Kadr z filmu
Dokument powstawał przez dwa lata. W tym czasie obie Panie przechodziły ciąże. Czy noszenie wyczekiwanego dziecka miało jakikolwiek wpływ na zdanie Pań na temat aborcji?
C.S.G.: Mnie umocniło w przekonaniu, że dzieci powinny się rodzić chciane. Życzę każdej kobiecie, żeby mogła sobie powiedzieć: chcę i mogę mieć dziecko. Ale też wiem, że żadna kobieta nie powinna być zmuszana do rodzenia wbrew własnej woli.
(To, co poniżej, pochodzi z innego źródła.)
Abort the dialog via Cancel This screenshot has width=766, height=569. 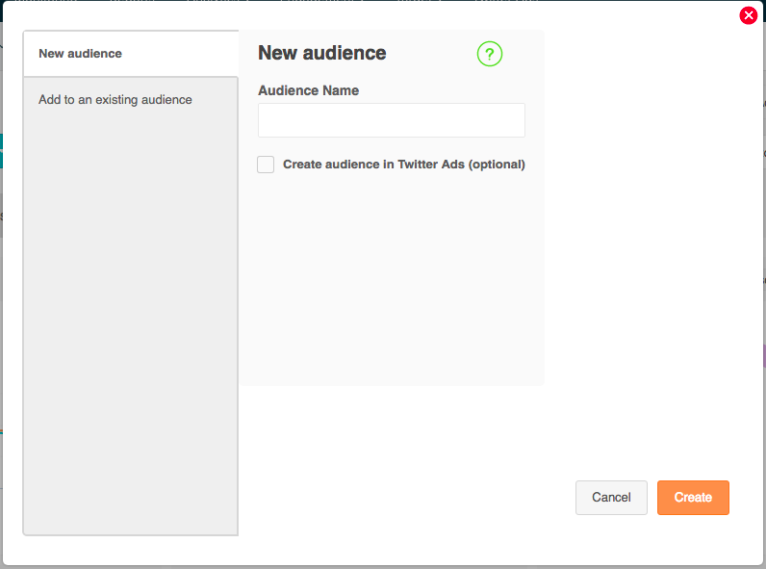tap(611, 497)
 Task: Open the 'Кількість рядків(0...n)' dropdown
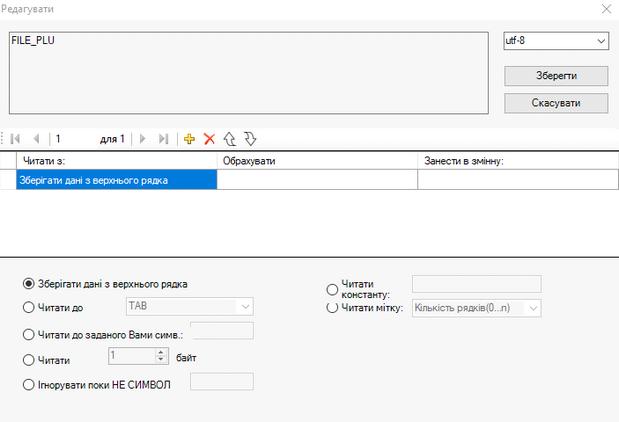tap(534, 309)
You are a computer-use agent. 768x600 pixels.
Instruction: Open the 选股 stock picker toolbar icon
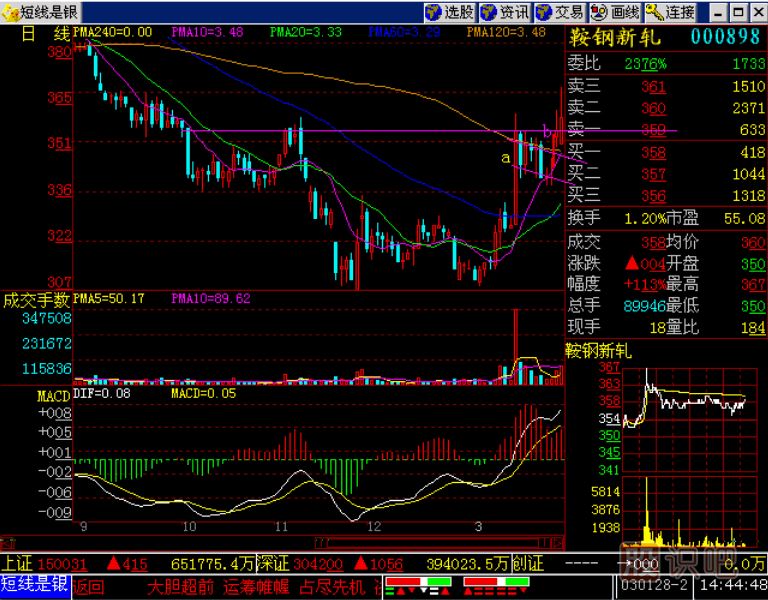[x=449, y=12]
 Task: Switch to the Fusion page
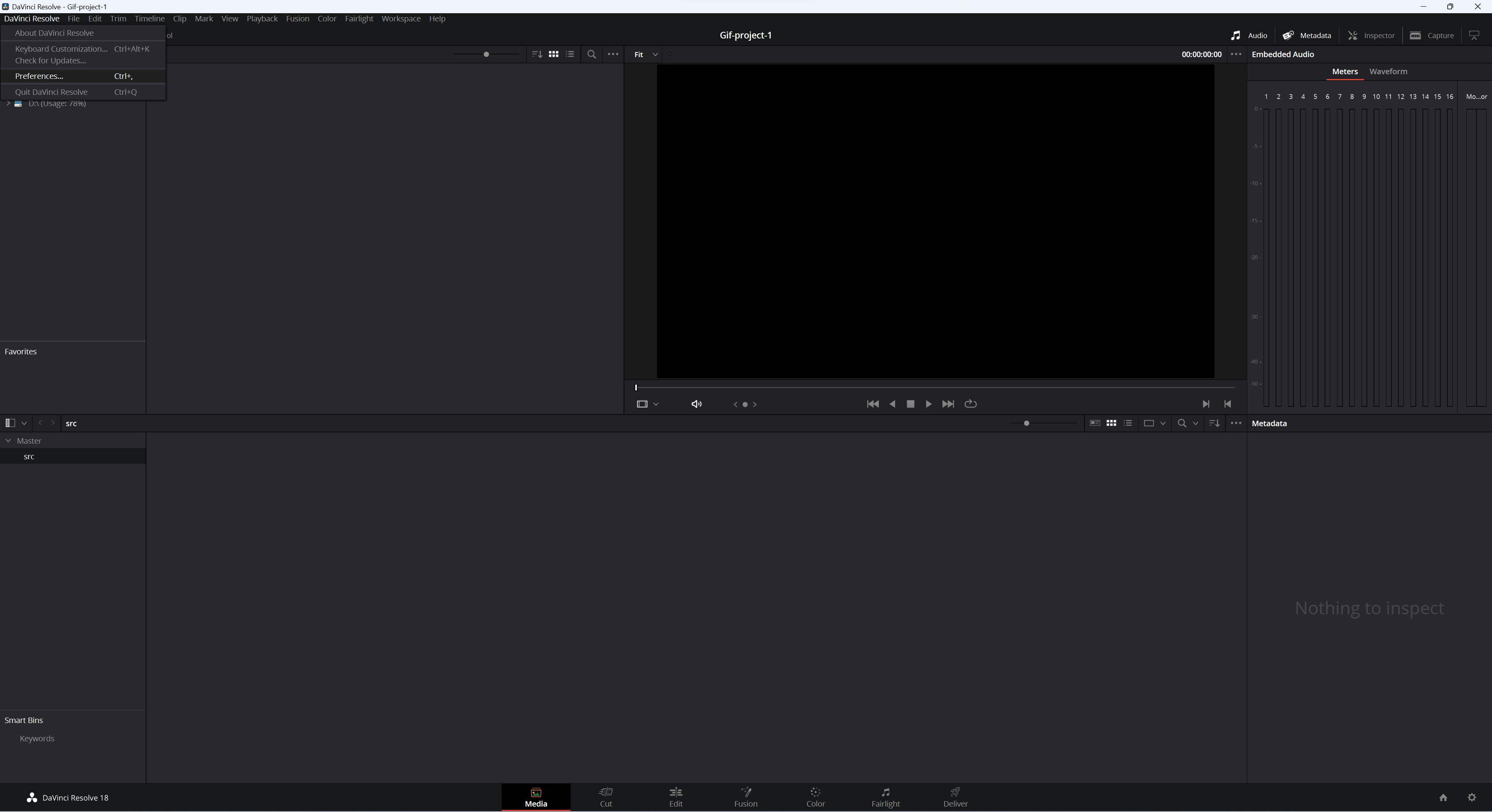746,797
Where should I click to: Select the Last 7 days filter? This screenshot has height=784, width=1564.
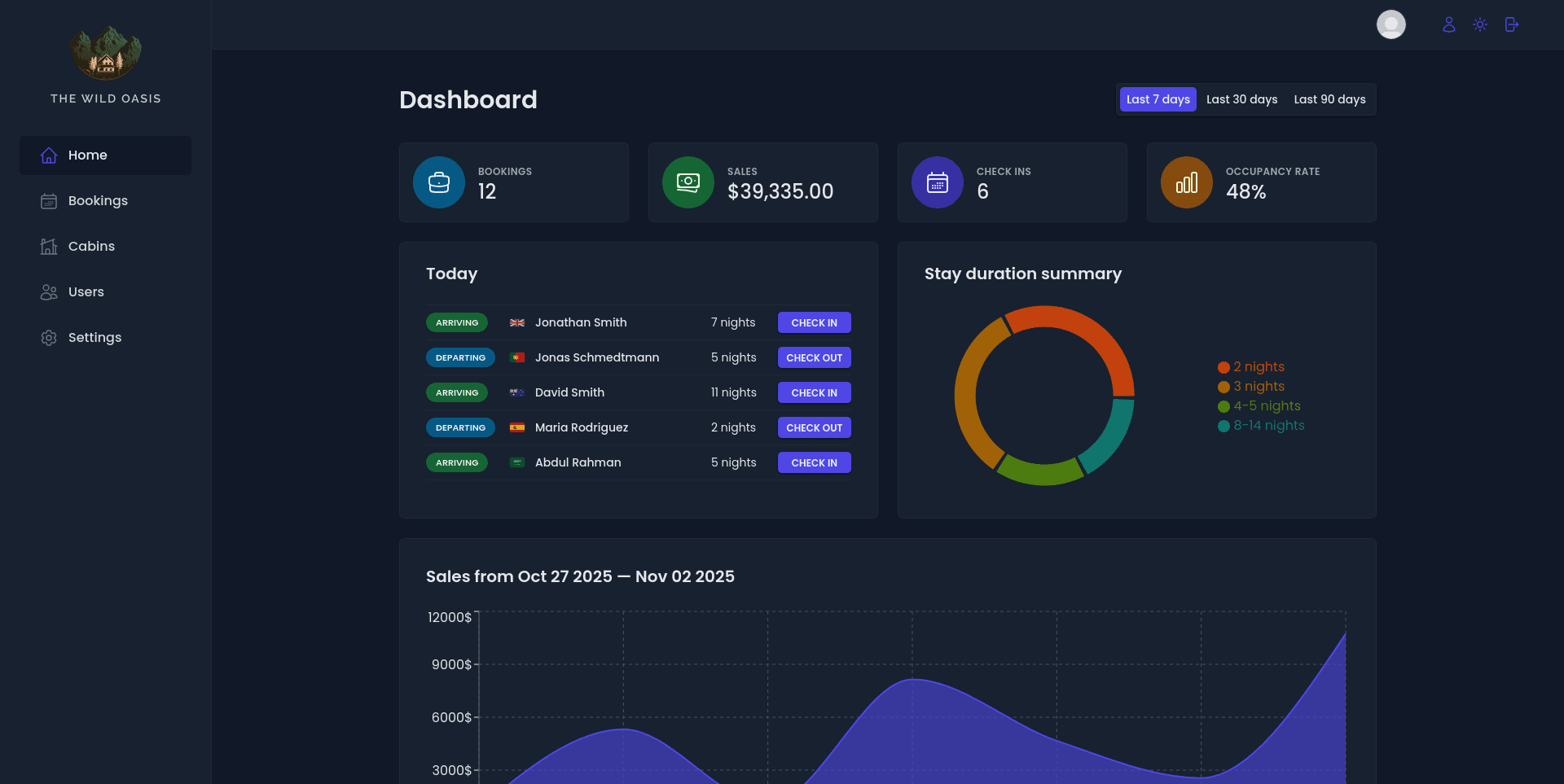point(1158,99)
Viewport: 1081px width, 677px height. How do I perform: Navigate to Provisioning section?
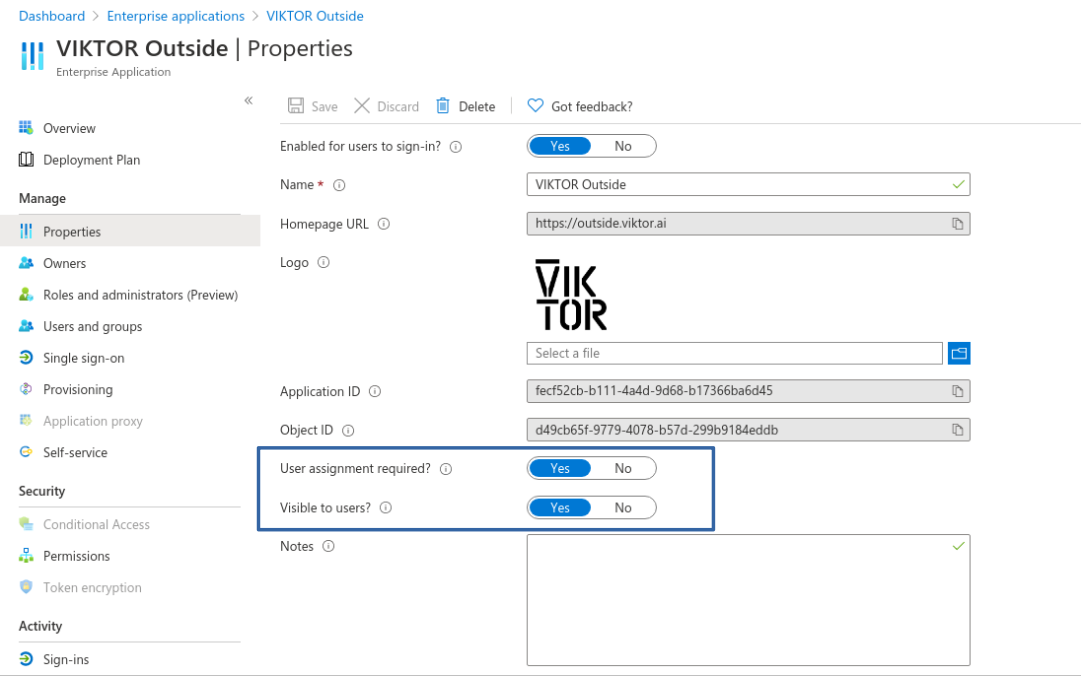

A.Z.: Kiedy przeprowadzałyśmy wywiady, byłam w widocznej ciąży. To sprawiało, że często z naszymi bohaterkami rozmawiałyśmy nie tylko o aborcji, ale też o macierzyństwie. Niektóre były już matkami, inne zostały matkami po zabiegu, były też takie, które nie chciały mieć dzieci. Na pytanie „chcę czy nie chcę mieć dzieci” musi sobie odpowiedzieć każda kobieta. Praca nad filmem i moje własne macierzyństwo pokazało mi, że to decyzja, której my kobiety nie możemy oddawać innym.